*本文抜粋:*
--

おはこ寿司(仮名)のマスター(60)は近ごろ眠れなくて困っていた。
この不況の中、お客さんの出足が少ないからである。
しかし、くよくよしても仕方がないと考えを前向きに改め、
昼の空いた時間を利用して、
近くの山にワラビやウドを採りに出掛けるようにした。
すると夜は適度に疲れて知らない間に眠れるようになっていた。
豊田さん(78)=同、女性=は、自営業の夫を亡くしてから、
寝付きが悪くなり、夜中に目が覚めて眠れなくなったと睡眠外来を受診。
夫が健在のころは世話で忙しくて、いつもパタンキューで眠っていたが、
夫を亡くし長男の家に身を寄せてから眠れなくなった。
次男の家に行ったときには、
孫の世話で忙しくてよく眠れるという。
豊田さんには、
「仕事がなくなり、あまり動かなくなった不眠の原因でしょう。
積極的に外出して、 ボランティア活動などに精を出すようにすると眠れるようになりますよ」
と助言した。
悩み事やストレスを抱えているときには眠れなくなる。
一方、よく働いた日はぐっすりと眠れる。
睡眠は適応のための技術である。
体の内部環境(ストレス、体温)や外部環境(昼夜、季節)に合わせて脳をうまく休ませ、
翌日、よりよく活動するための生理機構が睡眠である。
睡眠時には意識レベルが低下し、 筋肉が緩むため、
安全が確保された状態でないと人は眠ることができない。

--

*データ抜粋:*
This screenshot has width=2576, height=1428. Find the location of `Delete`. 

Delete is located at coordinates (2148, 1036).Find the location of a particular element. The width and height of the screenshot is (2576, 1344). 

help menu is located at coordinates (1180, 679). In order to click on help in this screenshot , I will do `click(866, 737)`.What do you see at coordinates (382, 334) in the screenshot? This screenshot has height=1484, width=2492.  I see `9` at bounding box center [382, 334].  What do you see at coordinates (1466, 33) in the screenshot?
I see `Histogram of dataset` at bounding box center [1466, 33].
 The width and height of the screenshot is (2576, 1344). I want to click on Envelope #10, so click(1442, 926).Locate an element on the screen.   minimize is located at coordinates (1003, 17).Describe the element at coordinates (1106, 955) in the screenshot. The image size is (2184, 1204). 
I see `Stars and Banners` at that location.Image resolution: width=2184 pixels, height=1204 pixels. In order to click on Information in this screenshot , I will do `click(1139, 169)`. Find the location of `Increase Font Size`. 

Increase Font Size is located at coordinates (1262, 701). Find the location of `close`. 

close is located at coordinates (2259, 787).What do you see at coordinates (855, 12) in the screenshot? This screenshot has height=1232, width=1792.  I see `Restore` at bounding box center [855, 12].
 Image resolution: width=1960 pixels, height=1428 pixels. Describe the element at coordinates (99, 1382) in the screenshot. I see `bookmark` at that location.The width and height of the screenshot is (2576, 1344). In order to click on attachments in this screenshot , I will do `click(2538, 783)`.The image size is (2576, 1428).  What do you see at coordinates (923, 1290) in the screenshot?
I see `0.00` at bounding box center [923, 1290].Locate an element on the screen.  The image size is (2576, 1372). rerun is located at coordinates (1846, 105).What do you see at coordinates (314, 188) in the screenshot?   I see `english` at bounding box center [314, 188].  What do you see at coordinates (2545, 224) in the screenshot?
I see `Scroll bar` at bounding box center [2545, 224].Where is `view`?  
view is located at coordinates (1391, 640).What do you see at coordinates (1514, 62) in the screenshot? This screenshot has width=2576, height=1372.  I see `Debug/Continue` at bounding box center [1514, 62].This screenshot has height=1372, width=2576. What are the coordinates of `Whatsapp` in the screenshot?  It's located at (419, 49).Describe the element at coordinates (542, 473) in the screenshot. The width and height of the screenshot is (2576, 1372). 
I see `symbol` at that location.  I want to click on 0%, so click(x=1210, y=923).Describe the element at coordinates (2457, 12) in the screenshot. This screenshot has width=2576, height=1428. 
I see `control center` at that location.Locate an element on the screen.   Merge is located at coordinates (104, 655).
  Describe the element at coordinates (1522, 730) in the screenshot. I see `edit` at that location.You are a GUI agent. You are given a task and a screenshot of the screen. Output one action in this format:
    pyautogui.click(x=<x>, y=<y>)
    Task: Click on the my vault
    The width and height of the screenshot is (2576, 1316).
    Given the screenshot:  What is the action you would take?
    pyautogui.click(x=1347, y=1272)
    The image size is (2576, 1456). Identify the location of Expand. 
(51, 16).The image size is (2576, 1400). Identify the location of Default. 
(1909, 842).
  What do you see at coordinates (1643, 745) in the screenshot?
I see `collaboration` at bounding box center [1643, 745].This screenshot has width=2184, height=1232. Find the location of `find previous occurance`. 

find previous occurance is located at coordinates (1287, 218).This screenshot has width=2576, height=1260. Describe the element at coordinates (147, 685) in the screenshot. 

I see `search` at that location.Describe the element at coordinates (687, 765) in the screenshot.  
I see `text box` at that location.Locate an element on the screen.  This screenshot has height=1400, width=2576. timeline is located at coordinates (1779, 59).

--

*作業項目 1:*
睡眠についての文章から、「しかし、くよくよしても仕方がないと考えを前向きに改め、」から「孫の世話で忙しくてよく眠れるという。」までの部分を一字一句そのまま書き写しなさい。
*作業項目 2:*
睡眠についての文章のうち、「おはこ寿司(仮名)のマスター」で始まる段落を、主な事実を残して箇条書きにまとめなさい。

*解答欄 1:*
しかし、くよくよしても仕方がないと考えを前向きに改め、
昼の空いた時間を利用して、
近くの山にワラビやウドを採りに出掛けるようにした。
すると夜は適度に疲れて知らない間に眠れるようになっていた。
豊田さん(78)=同、女性=は、自営業の夫を亡くしてから、
寝付きが悪くなり、夜中に目が覚めて眠れなくなったと睡眠外来を受診。
夫が健在のころは世話で忙しくて、いつもパタンキューで眠っていたが、
夫を亡くし長男の家に身を寄せてから眠れなくなった。
次男の家に行ったときには、
孫の世話で忙しくてよく眠れるという。

*解答欄 2:*
- おはこ寿司(仮名)のマスター(60)は、不況で客の出足が少ないため、近ごろ眠れずに困っていた。
- くよくよしても仕方がないと、考えを前向きに改めた。
- 昼の空いた時間に、近くの山へワラビやウドを採りに出掛けるようにした。
- すると夜は適度に疲れ、知らない間に眠れるようになった。